Exercise instructions - Each line from the one containing "You are a computer-use" to the end of the data must be copied exactly, the first and last included; no other lines and no pictures belong in the copy.

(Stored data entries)
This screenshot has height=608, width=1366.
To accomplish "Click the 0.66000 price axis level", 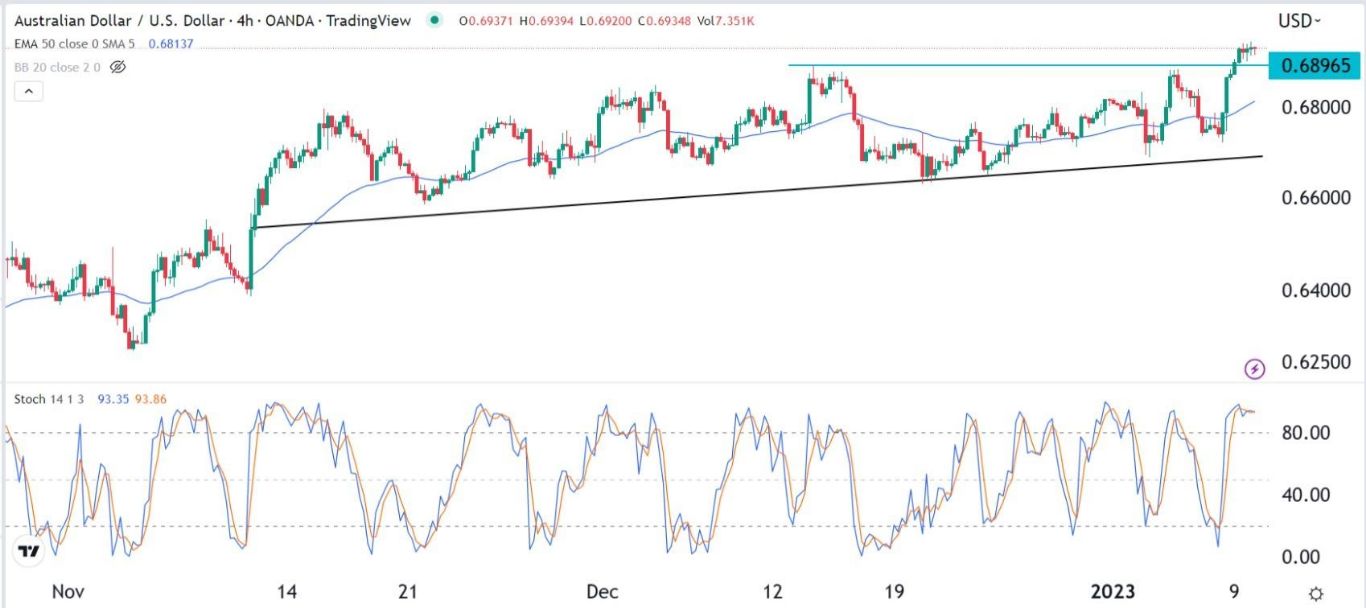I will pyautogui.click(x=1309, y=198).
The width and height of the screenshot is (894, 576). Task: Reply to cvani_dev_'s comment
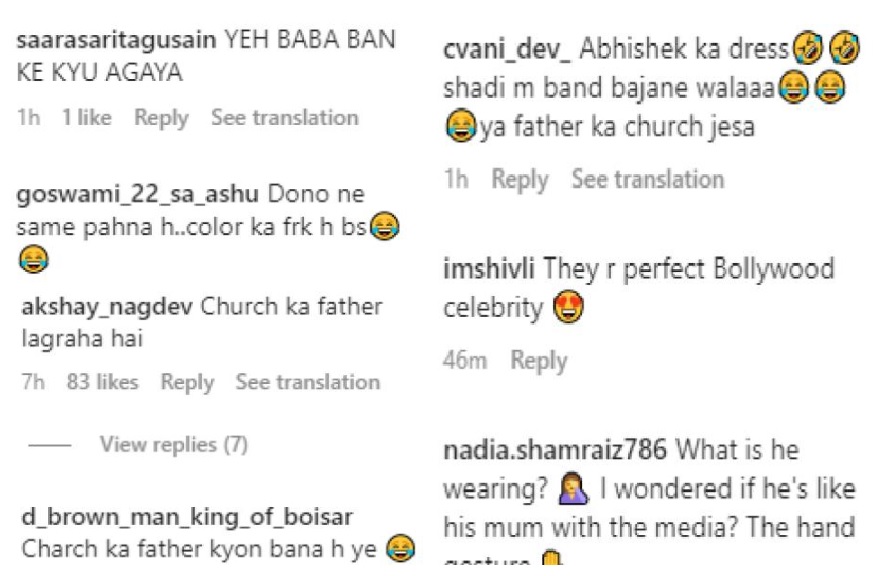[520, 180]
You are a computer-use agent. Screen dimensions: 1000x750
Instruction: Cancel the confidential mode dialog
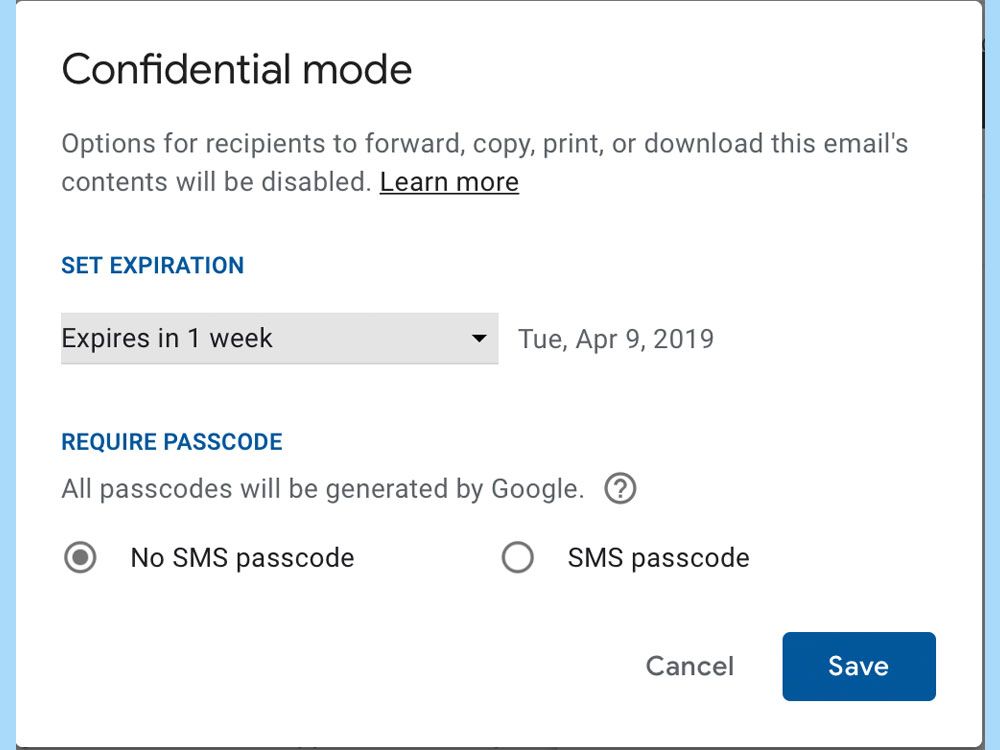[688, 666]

Exercise response -
You are a computer-use agent. Screen dimensions: 1000x750
Instruction: Cancel the confidential mode dialog
[688, 666]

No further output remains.